• [SELECTED EXTRACT]:
Background information
- Also known as: Son Brimmer
- Born: William Shade Jr. February 5, 1893 Memphis, Tennessee, United States
- Died: September 18, 1966 (aged 73) Memphis, Tennessee
- Genres: Memphis blues
- Instruments: Vocals, guitar, harmonica, bullfiddle (washtub bass)
- Years active: 1927–1966
- Labels: Victor Records (1927-1930) Champion-Gennett (1932) Okeh Records (1934)

= Will Shade =

William Shade Jr. (February 5, 1893 – September 18, 1966) was a Memphis blues musician, best known for his leadership of the Memphis Jug Band. He was commonly called Son Brimmer, a nickname from his grandmother Annie Brimmer (son is short for grandson). The name apparently stuck when other members of the band noticed that the sun bothered him and he used the brim of a hat to shade his eyes.

==Early life==
Shade was born in February 1893 in Memphis, Tennessee, to William Shade and Mary ( Brimmer). Mary was fourteen years old when he was born. After her husband's death from a gunshot wound in 1903, she married a member of the Banks family, but by 1920 she was a widow once again. Shade had two half brothers, Henry Banks and Robert Banks. He credited his mother with teaching him how to play the harmonica, his first instrument.

==Biography==
Shade first heard jug band music in 1925, recorded by the Dixieland Jug Blowers, from Louisville, Kentucky. He was excited by what he heard and felt that bringing this style of music to his hometown of Memphis could be promising. He persuaded a few local musicians, though still reluctant, to join him in creating one of the first jug bands in Memphis.

• [GIVEN INFORMATION]:
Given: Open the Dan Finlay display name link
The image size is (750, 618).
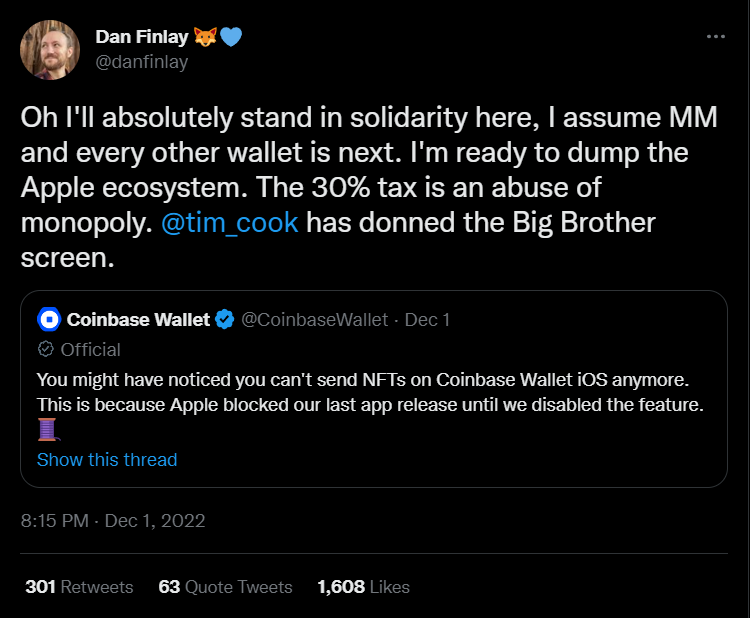Looking at the screenshot, I should point(141,37).
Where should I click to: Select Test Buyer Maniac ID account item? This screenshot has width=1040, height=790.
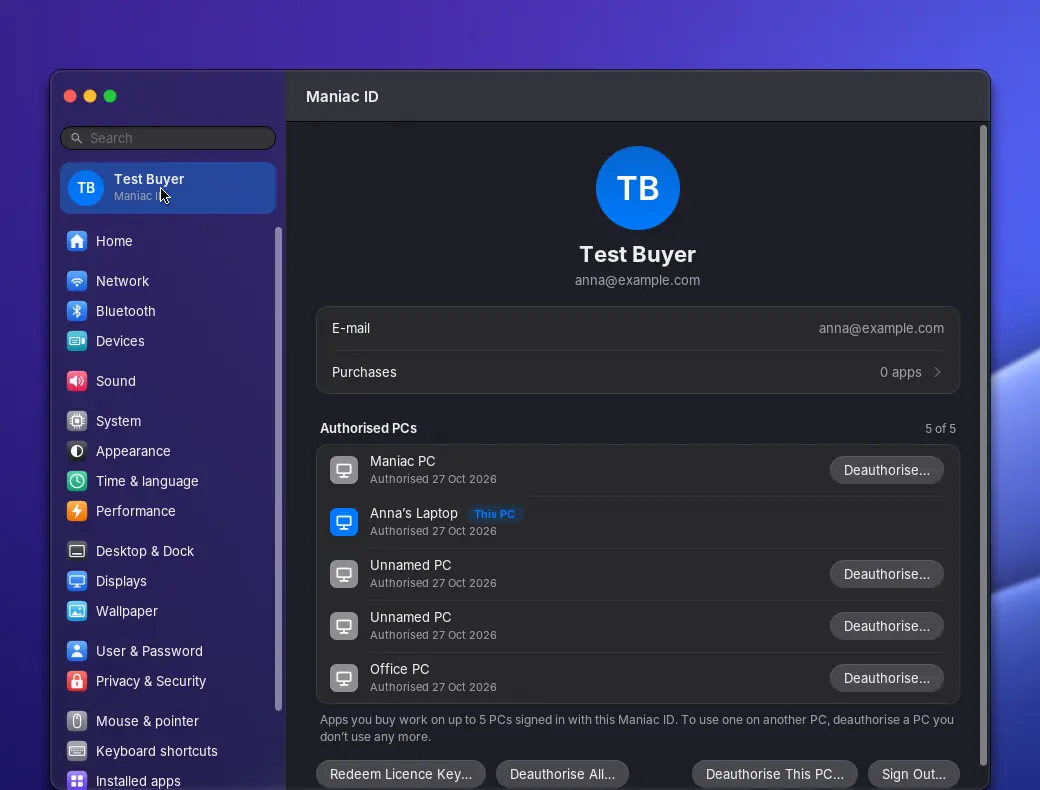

• [TASK SET]:
• A. For each statement, say yes or no according to the passage on Will Shade, and quote the words that decide it: (i) Shade's mother taught him the harmonica. (ii) Shade first heard jug band music in 1927. (iii) The Dixieland Jug Blowers came from Memphis.
• B. According to the passage on Will Shade, how old was his mother when he was born?
The lines have no connection to the passage on Will Shade.

• [SOLUTIONS]:
• A.
(i) Yes: "He credited his mother with teaching him how to play the harmonica, his first instrument."
(ii) No: "Shade first heard jug band music in 1925"
(iii) No: "recorded by the Dixieland Jug Blowers, from Louisville, Kentucky."

• B. She was fourteen years old.